I am attempting to use FinishBundle() to batch requests in beam on dataflow. These requests are fetching information and emitting it for further processing downstream in the pipeline, a la:
func BatchRpcFn {
client RpcClient
bufferRequest *RpcRequest
}
func (f *BatchRpcFn) Setup(ctx context.Context) {
// setup client
}
func (f *BatchRpcFn) ProcessBundle(ctx context.Context, id string, emit func(string, bool)) error {
f.bufferRequest.Ids = append(f.bufferRequest.Ids, id)

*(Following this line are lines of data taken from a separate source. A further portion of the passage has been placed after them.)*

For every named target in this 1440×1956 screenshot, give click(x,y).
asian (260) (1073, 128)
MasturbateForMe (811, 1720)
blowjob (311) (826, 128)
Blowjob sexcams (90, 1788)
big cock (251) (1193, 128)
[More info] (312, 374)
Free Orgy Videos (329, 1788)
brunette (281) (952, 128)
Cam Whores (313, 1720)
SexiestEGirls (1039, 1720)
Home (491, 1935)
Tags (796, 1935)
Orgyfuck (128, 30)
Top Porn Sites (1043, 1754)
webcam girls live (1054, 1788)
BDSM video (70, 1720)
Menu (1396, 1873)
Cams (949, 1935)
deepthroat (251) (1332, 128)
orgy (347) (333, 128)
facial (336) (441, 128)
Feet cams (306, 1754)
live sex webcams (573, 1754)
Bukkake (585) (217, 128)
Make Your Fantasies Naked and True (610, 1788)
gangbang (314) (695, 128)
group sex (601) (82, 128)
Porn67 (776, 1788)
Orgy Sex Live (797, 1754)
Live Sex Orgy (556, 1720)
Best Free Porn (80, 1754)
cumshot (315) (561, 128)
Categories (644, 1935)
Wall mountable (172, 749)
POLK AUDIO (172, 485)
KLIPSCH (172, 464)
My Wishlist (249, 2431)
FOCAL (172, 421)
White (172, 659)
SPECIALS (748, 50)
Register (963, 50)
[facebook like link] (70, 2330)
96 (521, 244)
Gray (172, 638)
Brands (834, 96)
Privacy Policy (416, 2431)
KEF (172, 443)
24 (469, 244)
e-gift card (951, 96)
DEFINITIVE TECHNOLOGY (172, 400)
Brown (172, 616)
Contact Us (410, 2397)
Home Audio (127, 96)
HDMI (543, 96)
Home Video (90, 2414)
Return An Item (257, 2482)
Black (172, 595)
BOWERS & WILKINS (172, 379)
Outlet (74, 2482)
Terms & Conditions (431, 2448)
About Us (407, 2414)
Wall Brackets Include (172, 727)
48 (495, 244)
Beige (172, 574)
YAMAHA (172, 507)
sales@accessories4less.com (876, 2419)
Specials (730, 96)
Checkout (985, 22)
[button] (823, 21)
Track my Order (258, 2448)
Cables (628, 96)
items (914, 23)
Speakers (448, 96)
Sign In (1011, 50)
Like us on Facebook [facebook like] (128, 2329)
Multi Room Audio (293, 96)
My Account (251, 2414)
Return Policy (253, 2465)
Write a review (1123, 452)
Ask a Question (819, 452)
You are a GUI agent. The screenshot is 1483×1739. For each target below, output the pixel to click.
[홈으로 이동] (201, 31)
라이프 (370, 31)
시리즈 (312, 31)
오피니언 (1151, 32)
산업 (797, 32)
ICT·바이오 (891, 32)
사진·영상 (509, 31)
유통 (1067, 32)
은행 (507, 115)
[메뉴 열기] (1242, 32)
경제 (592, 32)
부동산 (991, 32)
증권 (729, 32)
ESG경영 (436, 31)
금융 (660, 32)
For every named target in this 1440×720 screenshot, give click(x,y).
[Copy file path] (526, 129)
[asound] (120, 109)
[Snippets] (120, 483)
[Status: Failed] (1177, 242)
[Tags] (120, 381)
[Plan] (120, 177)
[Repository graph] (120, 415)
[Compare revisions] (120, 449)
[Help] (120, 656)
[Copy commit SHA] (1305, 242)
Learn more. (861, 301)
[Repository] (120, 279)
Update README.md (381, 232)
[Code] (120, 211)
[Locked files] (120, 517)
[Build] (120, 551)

if len(f.bufferRequest.Ids) > bufferLimit {
return f.performRequestAndEmit(ctx, emit)
}
return nil
}
func (f *BatchRpcFn) FinishBundle(ctx context.Context, emit func(string, bool)) error {
return f.performRequestAndEmit(ctx, emit)
}
In unit tests, this function works as expected, however when running on dataflow, I get this error:
panic: interface conversion: typex.Window is window.GlobalWindow, not window.IntervalWindow
//...
github.com/apache/beam/sdks/v2/go/pkg/beam/core/runtime/exec.(*intervalWindowEncoder).EncodeSingle()
The documentation on FinishBundle()
is a little sparse, so it wasn't clear to me if this is possible. Most of the examples I see of using FinishBundle()
are flushing data to some sink instead of adding to the resultant PCollection.
Is this a bug, or am I using FinishBundle incorrectly here?